Keywords: Holter, premature atrial contractions, premature ventricular contractions, supraventricular ectopic beats, ventricular ectopic beats

1. Introduction

Premature atrial and ventricular ectopic beats—aka premature atrial contractions (PACs) and premature ventricular contractions (PVCs)—are the most common findings on an ambulatory electrocardiogram (aECG). Frequent PACs from aECG recording are linked to an increased risk of atrial fibrillation (Larsen, Kumarathurai, Falkenberg, Nielsen, & Sajadieh, 2015) and mortality (Lin et al., 2015). Similarly, frequent PVCs are associated with AF (Binici, Intzilakis, Nielsen, Kober, & Sajadieh, 2010), heart failure (Dukes et al., 2015), stroke (Engstrom, Hedblad, Juul‐Moller, Tyden, & Janzon, 2000), and mortality in population‐based studies (Binici et al., 2010; Dukes et al., 2015; Ahn, 2013). In light of the prognostic significance of ectopic beats, there is a need to better understand the measurement variability of PACs and PVCs.

Most prior studies used 24‐ to 48‐hr aECG recording when assessing PACs and PVCs (Larsen et al., 2015; Lin et al., 2015; Binici et al., 2010; Dukes et al., 2015; Engstrom et al., 2000; Ahn, 2013; Chong et al., 2012). These studies, however, did not report the repeatability of PACs and PVCs, which would provide critical information about measurement variability that could impact interpreting the results.
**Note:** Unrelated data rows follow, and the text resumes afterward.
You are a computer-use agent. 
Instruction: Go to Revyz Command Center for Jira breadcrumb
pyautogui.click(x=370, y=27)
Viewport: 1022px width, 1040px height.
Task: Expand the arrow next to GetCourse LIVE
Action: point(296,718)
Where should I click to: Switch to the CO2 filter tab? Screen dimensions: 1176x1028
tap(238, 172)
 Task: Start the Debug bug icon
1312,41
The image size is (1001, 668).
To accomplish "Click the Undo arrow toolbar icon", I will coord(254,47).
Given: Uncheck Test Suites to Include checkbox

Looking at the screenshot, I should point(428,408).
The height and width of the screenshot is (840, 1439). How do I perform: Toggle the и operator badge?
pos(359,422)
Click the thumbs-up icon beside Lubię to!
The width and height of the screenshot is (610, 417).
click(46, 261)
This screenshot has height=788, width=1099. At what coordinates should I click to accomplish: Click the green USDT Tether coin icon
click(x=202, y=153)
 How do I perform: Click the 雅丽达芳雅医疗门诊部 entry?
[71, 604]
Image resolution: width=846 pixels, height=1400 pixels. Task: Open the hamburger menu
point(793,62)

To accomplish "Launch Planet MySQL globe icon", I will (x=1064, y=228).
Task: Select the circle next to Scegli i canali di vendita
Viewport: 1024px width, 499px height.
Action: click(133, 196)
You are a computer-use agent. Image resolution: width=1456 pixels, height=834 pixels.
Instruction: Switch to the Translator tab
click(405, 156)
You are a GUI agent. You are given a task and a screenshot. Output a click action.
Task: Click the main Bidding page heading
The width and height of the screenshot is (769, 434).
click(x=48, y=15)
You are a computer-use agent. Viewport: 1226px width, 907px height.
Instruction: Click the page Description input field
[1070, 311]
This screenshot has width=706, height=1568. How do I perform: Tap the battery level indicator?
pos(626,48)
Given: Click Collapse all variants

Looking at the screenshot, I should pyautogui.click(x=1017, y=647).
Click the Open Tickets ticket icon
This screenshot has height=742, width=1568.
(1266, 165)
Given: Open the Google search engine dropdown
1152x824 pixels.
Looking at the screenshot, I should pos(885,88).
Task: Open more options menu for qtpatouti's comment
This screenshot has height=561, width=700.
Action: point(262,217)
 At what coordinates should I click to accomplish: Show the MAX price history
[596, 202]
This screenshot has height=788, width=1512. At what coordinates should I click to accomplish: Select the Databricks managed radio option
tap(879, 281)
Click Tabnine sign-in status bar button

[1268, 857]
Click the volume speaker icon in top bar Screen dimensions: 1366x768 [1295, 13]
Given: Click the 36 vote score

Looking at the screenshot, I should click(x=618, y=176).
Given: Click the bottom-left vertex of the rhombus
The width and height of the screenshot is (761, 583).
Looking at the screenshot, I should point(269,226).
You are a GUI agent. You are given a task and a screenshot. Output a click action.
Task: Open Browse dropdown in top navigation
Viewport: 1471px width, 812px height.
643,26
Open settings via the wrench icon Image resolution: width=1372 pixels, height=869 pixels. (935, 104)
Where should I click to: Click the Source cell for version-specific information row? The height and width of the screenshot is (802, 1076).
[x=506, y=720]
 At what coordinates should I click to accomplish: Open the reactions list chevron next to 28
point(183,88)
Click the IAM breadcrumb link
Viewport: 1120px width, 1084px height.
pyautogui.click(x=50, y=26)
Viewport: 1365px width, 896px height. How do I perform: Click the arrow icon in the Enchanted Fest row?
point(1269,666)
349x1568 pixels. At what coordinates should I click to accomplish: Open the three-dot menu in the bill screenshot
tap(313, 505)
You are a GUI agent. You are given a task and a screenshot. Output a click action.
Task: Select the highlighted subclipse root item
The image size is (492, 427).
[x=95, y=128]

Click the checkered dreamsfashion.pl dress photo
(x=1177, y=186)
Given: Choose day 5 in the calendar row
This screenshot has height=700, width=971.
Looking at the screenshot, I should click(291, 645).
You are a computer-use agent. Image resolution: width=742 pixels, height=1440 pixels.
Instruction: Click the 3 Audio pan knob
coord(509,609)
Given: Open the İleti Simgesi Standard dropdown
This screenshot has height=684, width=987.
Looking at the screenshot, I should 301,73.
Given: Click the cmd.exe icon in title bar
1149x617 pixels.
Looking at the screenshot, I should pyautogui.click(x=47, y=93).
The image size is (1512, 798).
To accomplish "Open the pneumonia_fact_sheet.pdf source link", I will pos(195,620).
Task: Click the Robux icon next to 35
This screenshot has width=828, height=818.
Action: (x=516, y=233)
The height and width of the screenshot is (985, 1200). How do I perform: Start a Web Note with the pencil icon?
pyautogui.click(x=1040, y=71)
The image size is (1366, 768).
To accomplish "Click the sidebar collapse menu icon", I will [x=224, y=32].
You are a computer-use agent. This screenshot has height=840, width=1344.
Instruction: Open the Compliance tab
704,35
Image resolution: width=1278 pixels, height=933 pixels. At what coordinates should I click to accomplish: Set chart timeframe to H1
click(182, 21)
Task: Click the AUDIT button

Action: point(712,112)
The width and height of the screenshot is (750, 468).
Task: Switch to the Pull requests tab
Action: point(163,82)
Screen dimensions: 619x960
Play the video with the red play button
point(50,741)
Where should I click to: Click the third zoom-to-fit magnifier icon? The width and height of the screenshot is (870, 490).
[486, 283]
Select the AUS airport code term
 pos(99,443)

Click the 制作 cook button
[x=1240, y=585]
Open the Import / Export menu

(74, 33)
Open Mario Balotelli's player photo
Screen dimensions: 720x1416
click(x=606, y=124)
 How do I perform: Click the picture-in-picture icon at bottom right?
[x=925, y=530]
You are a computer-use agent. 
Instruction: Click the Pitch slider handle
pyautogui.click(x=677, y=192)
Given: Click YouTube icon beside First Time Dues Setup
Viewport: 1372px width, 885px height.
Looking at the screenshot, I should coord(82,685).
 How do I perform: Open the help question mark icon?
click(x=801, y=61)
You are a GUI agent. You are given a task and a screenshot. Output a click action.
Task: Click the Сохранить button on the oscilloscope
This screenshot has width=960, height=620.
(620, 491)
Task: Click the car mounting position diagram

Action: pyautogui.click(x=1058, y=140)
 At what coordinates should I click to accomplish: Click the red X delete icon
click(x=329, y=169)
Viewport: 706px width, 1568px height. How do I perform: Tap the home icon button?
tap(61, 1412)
Repeatability of PVCs has been reported among clinical populations and those with ≥30 PVCs per hour (Winkle, 1978; Michelson & Morganroth, 1980; Anastasiou‐Nana, Menlove, Nanas, & Anderson, 1988; Raeder et al., 1988; Sami et al., 1980), but not among a community‐dwelling population. Furthermore, there is no consensus on the desirable length of aECG recording to detect ectopic beats. The aim of this study was to evaluate the reproducibility of PACs and PVCs in 48‐hr aECG recording and evaluate the influence of length of aECG recording on the repeatability estimates among a community‐dwelling population of older white and black adults in the Atherosclerosis Risk in Communities (ARIC) 48‐hr ambulatory ECG study.

2. Methods

2.1. Study population

Selected participants in the ongoing ARIC study, a longitudinal population‐based cohort study of cardiovascular disease and its risk factors, were invited to participate in an ancillary study that performed 48‐hr aECG recording. Participants were selected from two sites (Forsyth County, NC, and Jackson, MS) from among those attending the 5th ARIC study visit (2011–2013). The repeatability study described herein targeted the selection of 50 participants from each site, including 50 women and 60 blacks. A total of 101 participants consented to aECG recording for an additional 48 hrs within 2 months of completing the first 48‐hr recording.

At the first visit only, anthropometric and blood pressure measurements were performed, and interviewer‐administered questionnaires were used to obtain medical history and lifestyle information. Participants brought all prescription and nonprescription medications taken within 2 weeks. Medication names, strengths, and units were inventoried and used to therapeutically classify them. Body weight was measured to the nearest 0.1 kg, and height was recorded to the nearest centimeter. Three seated blood pressure measurements were obtained after a 5‐minute rest using an oscillometric automated sphygmomanometer (Omron HEM‐907 XL; Omron Co. Ltd., Kyoto, Japan), and the average of the last two measurements was used. Resting, standard 12‐lead, 10‐s ECGs were recorded following a standardized protocol. ECGs were recorded using the GE MAC 1200 electrograph (GE, Milwaukee, Wisconsin) with a 10 mm/mV calibration at a speed of 25 mm/s and centrally processed using the GE 12‐SL Marquette Version 2001 (GE, Milwaukee, Wisconsin). Hypertension was defined as SBP ≥140 mm/Hg, diastolic blood pressure (DBP) ≥90 mm/Hg, or anti‐hypertensive medication use. Diabetes was defined as fasting glucose ≥126 mg/dl, nonfasting glucose ≥200 mg/dl, anti‐diabetic medication use, or self‐reported physician diagnosis of diabetes. Prevalent coronary heart disease (CHD) and stroke were defined through ARIC cohort surveillance through August 30, 2013.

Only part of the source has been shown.